▶ [Short problem]: Reproduce the material below in full, swapping every occurrence of "Instruction" for "Directive" and changing nothing else.

▶ [Extracted data]:

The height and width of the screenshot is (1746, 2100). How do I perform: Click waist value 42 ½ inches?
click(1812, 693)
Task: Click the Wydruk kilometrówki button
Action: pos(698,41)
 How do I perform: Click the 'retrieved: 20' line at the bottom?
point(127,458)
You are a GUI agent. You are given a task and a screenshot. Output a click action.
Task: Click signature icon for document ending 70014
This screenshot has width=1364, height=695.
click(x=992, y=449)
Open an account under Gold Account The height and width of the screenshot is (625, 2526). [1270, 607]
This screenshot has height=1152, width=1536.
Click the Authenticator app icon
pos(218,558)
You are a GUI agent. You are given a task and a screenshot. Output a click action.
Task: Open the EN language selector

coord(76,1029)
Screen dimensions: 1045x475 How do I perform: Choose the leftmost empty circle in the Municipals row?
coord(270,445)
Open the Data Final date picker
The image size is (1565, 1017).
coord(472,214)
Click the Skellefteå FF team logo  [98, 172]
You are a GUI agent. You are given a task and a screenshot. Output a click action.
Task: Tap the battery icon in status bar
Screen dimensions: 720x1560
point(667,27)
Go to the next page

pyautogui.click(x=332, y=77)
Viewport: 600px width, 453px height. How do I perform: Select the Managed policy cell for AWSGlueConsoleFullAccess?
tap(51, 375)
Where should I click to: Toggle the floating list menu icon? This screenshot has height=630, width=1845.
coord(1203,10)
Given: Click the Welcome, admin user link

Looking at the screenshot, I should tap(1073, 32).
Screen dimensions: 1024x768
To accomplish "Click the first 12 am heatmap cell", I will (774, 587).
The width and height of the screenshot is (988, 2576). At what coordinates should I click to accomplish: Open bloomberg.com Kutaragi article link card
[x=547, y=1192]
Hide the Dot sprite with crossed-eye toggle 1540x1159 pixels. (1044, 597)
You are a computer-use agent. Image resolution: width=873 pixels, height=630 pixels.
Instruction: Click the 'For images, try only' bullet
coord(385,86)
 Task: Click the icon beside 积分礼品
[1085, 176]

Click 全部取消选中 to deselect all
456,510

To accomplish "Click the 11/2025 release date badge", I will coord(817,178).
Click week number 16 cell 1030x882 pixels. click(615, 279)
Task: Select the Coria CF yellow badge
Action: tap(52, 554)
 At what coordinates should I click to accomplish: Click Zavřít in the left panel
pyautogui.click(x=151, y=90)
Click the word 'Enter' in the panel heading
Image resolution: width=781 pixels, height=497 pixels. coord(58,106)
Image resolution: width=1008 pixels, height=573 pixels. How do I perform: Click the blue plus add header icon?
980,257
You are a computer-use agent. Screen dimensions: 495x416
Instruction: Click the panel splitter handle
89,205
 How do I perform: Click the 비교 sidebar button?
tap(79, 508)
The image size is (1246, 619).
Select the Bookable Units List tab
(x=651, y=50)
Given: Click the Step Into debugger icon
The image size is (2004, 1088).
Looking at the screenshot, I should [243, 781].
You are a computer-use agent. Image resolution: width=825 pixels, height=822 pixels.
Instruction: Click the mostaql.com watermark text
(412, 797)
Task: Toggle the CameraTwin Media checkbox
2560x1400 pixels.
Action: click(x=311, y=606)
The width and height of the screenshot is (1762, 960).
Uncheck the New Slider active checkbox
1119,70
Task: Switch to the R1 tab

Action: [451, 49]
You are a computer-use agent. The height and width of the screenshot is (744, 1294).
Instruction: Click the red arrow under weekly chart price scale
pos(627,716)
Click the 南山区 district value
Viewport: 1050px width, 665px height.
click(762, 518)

▶ [Task response]:
The height and width of the screenshot is (1746, 2100). How do I perform: Click waist value 42 ½ inches?
click(1812, 693)
Task: Click the Wydruk kilometrówki button
Action: pos(698,41)
 How do I perform: Click the 'retrieved: 20' line at the bottom?
point(127,458)
You are a GUI agent. You are given a task and a screenshot. Output a click action.
Task: Click signature icon for document ending 70014
This screenshot has width=1364, height=695.
click(x=992, y=449)
Open an account under Gold Account The height and width of the screenshot is (625, 2526). [1270, 607]
This screenshot has height=1152, width=1536.
Click the Authenticator app icon
pos(218,558)
You are a GUI agent. You are given a task and a screenshot. Output a click action.
Task: Open the EN language selector

coord(76,1029)
Screen dimensions: 1045x475 How do I perform: Choose the leftmost empty circle in the Municipals row?
coord(270,445)
Open the Data Final date picker
The image size is (1565, 1017).
coord(472,214)
Click the Skellefteå FF team logo  [98, 172]
You are a GUI agent. You are given a task and a screenshot. Output a click action.
Task: Tap the battery icon in status bar
Screen dimensions: 720x1560
point(667,27)
Go to the next page

pyautogui.click(x=332, y=77)
Viewport: 600px width, 453px height. How do I perform: Select the Managed policy cell for AWSGlueConsoleFullAccess?
tap(51, 375)
Where should I click to: Toggle the floating list menu icon? This screenshot has height=630, width=1845.
coord(1203,10)
Given: Click the Welcome, admin user link

Looking at the screenshot, I should tap(1073, 32).
Screen dimensions: 1024x768
To accomplish "Click the first 12 am heatmap cell", I will (774, 587).
The width and height of the screenshot is (988, 2576). At what coordinates should I click to accomplish: Open bloomberg.com Kutaragi article link card
[x=547, y=1192]
Hide the Dot sprite with crossed-eye toggle 1540x1159 pixels. (1044, 597)
You are a computer-use agent. Image resolution: width=873 pixels, height=630 pixels.
Directive: Click the 'For images, try only' bullet
coord(385,86)
 Task: Click the icon beside 积分礼品
[1085, 176]

Click 全部取消选中 to deselect all
456,510

To accomplish "Click the 11/2025 release date badge", I will coord(817,178).
Click week number 16 cell 1030x882 pixels. click(615, 279)
Task: Select the Coria CF yellow badge
Action: tap(52, 554)
 At what coordinates should I click to accomplish: Click Zavřít in the left panel
pyautogui.click(x=151, y=90)
Click the word 'Enter' in the panel heading
Image resolution: width=781 pixels, height=497 pixels. coord(58,106)
Image resolution: width=1008 pixels, height=573 pixels. How do I perform: Click the blue plus add header icon?
980,257
You are a computer-use agent. Screen dimensions: 495x416
Directive: Click the panel splitter handle
89,205
 How do I perform: Click the 비교 sidebar button?
tap(79, 508)
The image size is (1246, 619).
Select the Bookable Units List tab
(x=651, y=50)
Given: Click the Step Into debugger icon
The image size is (2004, 1088).
Looking at the screenshot, I should [243, 781].
You are a computer-use agent. Image resolution: width=825 pixels, height=822 pixels.
Directive: Click the mostaql.com watermark text
(412, 797)
Task: Toggle the CameraTwin Media checkbox
2560x1400 pixels.
Action: click(x=311, y=606)
The width and height of the screenshot is (1762, 960).
Uncheck the New Slider active checkbox
1119,70
Task: Switch to the R1 tab

Action: [451, 49]
You are a computer-use agent. The height and width of the screenshot is (744, 1294).
Directive: Click the red arrow under weekly chart price scale
pos(627,716)
Click the 南山区 district value
Viewport: 1050px width, 665px height.
click(762, 518)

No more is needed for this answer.